### INFORMATION PROVIDED
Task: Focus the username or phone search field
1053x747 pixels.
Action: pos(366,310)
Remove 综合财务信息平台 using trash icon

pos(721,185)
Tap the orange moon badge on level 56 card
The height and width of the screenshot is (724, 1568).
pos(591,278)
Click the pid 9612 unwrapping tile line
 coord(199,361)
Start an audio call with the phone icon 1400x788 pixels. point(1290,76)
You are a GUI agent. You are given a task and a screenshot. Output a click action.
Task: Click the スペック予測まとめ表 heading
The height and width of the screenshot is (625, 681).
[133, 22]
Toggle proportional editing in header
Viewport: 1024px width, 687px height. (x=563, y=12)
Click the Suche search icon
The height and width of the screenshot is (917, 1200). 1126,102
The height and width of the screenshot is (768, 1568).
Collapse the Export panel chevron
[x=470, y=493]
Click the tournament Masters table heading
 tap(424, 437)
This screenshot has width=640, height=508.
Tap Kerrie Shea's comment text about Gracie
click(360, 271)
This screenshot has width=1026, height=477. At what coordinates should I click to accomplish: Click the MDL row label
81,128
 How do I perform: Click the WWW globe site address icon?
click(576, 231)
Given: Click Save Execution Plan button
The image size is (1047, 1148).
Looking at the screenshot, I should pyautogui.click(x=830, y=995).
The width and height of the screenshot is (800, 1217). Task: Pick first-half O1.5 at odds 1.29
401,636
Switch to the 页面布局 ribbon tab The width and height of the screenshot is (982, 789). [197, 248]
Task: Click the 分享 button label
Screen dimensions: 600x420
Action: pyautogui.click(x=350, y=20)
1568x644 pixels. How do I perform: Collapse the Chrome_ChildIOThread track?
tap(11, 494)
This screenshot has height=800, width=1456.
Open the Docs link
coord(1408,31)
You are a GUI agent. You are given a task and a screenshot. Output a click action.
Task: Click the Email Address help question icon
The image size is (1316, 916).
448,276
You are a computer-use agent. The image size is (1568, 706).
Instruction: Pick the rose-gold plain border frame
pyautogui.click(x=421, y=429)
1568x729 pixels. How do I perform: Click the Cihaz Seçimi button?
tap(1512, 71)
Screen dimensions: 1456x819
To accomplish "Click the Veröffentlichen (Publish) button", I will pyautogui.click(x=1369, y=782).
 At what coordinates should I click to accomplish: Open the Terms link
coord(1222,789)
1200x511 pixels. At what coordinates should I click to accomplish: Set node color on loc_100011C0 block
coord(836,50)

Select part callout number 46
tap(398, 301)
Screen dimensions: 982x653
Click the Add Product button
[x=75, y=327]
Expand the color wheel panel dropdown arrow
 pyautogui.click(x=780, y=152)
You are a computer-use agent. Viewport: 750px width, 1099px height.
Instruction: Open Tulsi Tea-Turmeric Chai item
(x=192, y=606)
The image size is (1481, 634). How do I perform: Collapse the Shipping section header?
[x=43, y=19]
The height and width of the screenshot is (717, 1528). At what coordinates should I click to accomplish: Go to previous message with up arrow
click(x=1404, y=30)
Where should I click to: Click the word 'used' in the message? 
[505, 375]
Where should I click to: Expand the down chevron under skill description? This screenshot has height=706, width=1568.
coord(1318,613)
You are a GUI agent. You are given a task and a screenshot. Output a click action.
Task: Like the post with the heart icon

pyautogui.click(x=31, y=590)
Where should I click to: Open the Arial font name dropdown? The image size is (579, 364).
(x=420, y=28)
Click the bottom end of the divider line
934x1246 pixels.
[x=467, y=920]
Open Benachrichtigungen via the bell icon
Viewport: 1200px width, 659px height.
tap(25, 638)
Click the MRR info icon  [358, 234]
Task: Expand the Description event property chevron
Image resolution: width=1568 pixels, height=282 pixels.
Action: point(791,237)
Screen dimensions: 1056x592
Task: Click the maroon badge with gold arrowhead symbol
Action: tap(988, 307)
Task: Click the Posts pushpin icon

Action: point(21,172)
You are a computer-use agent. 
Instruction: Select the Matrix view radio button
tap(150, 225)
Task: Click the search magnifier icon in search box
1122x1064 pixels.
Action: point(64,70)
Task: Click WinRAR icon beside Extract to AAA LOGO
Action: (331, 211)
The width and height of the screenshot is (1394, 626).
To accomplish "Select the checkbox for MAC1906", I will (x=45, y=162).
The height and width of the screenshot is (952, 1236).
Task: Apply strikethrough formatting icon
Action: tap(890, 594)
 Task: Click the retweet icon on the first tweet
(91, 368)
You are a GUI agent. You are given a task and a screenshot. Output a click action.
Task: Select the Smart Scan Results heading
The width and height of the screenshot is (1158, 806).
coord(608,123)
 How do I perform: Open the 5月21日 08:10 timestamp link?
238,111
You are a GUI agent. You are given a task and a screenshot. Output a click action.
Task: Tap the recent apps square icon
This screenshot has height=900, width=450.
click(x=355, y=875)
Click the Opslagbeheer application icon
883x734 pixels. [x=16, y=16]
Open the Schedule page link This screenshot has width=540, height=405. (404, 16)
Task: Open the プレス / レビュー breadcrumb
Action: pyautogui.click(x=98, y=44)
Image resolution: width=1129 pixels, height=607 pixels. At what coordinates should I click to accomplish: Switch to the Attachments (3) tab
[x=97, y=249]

### WHAT IS BEING ASKED
Could you retype every record above exactly as written?

### EXERCISE SOLUTION
Task: Focus the username or phone search field
1053x747 pixels.
Action: pos(366,310)
Remove 综合财务信息平台 using trash icon

pos(721,185)
Tap the orange moon badge on level 56 card
The height and width of the screenshot is (724, 1568).
pos(591,278)
Click the pid 9612 unwrapping tile line
 coord(199,361)
Start an audio call with the phone icon 1400x788 pixels. point(1290,76)
You are a GUI agent. You are given a task and a screenshot. Output a click action.
Task: Click the スペック予測まとめ表 heading
The height and width of the screenshot is (625, 681).
[133, 22]
Toggle proportional editing in header
Viewport: 1024px width, 687px height. (x=563, y=12)
Click the Suche search icon
The height and width of the screenshot is (917, 1200). 1126,102
The height and width of the screenshot is (768, 1568).
Collapse the Export panel chevron
[x=470, y=493]
Click the tournament Masters table heading
 tap(424, 437)
This screenshot has width=640, height=508.
Tap Kerrie Shea's comment text about Gracie
click(360, 271)
This screenshot has width=1026, height=477. At what coordinates should I click to accomplish: Click the MDL row label
81,128
 How do I perform: Click the WWW globe site address icon?
click(576, 231)
Given: Click Save Execution Plan button
The image size is (1047, 1148).
Looking at the screenshot, I should pyautogui.click(x=830, y=995).
The width and height of the screenshot is (800, 1217). Task: Pick first-half O1.5 at odds 1.29
401,636
Switch to the 页面布局 ribbon tab The width and height of the screenshot is (982, 789). [197, 248]
Task: Click the 分享 button label
Screen dimensions: 600x420
Action: pyautogui.click(x=350, y=20)
1568x644 pixels. How do I perform: Collapse the Chrome_ChildIOThread track?
tap(11, 494)
This screenshot has height=800, width=1456.
Open the Docs link
coord(1408,31)
You are a GUI agent. You are given a task and a screenshot. Output a click action.
Task: Click the Email Address help question icon
The image size is (1316, 916).
448,276
You are a computer-use agent. The image size is (1568, 706).
Instruction: Pick the rose-gold plain border frame
pyautogui.click(x=421, y=429)
1568x729 pixels. How do I perform: Click the Cihaz Seçimi button?
tap(1512, 71)
Screen dimensions: 1456x819
To accomplish "Click the Veröffentlichen (Publish) button", I will pyautogui.click(x=1369, y=782).
 At what coordinates should I click to accomplish: Open the Terms link
coord(1222,789)
1200x511 pixels. At what coordinates should I click to accomplish: Set node color on loc_100011C0 block
coord(836,50)

Select part callout number 46
tap(398, 301)
Screen dimensions: 982x653
Click the Add Product button
[x=75, y=327]
Expand the color wheel panel dropdown arrow
 pyautogui.click(x=780, y=152)
You are a computer-use agent. Viewport: 750px width, 1099px height.
Instruction: Open Tulsi Tea-Turmeric Chai item
(x=192, y=606)
The image size is (1481, 634). How do I perform: Collapse the Shipping section header?
[x=43, y=19]
The height and width of the screenshot is (717, 1528). At what coordinates should I click to accomplish: Go to previous message with up arrow
click(x=1404, y=30)
Where should I click to: Click the word 'used' in the message? 
[505, 375]
Where should I click to: Expand the down chevron under skill description? This screenshot has height=706, width=1568.
coord(1318,613)
You are a GUI agent. You are given a task and a screenshot. Output a click action.
Task: Like the post with the heart icon

pyautogui.click(x=31, y=590)
Where should I click to: Open the Arial font name dropdown? The image size is (579, 364).
(x=420, y=28)
Click the bottom end of the divider line
934x1246 pixels.
[x=467, y=920]
Open Benachrichtigungen via the bell icon
Viewport: 1200px width, 659px height.
tap(25, 638)
Click the MRR info icon  [358, 234]
Task: Expand the Description event property chevron
Image resolution: width=1568 pixels, height=282 pixels.
Action: point(791,237)
Screen dimensions: 1056x592
Task: Click the maroon badge with gold arrowhead symbol
Action: tap(988, 307)
Task: Click the Posts pushpin icon

Action: point(21,172)
You are a computer-use agent. 
Instruction: Select the Matrix view radio button
tap(150, 225)
Task: Click the search magnifier icon in search box
1122x1064 pixels.
Action: point(64,70)
Task: Click WinRAR icon beside Extract to AAA LOGO
Action: (331, 211)
The width and height of the screenshot is (1394, 626).
To accomplish "Select the checkbox for MAC1906", I will (x=45, y=162).
The height and width of the screenshot is (952, 1236).
Task: Apply strikethrough formatting icon
Action: tap(890, 594)
 Task: Click the retweet icon on the first tweet
(91, 368)
You are a GUI agent. You are given a task and a screenshot. Output a click action.
Task: Select the Smart Scan Results heading
The width and height of the screenshot is (1158, 806).
coord(608,123)
 How do I perform: Open the 5月21日 08:10 timestamp link?
238,111
You are a GUI agent. You are given a task and a screenshot. Output a click action.
Task: Tap the recent apps square icon
This screenshot has height=900, width=450.
click(x=355, y=875)
Click the Opslagbeheer application icon
883x734 pixels. [x=16, y=16]
Open the Schedule page link This screenshot has width=540, height=405. (404, 16)
Task: Open the プレス / レビュー breadcrumb
Action: pyautogui.click(x=98, y=44)
Image resolution: width=1129 pixels, height=607 pixels. At what coordinates should I click to accomplish: Switch to the Attachments (3) tab
[x=97, y=249]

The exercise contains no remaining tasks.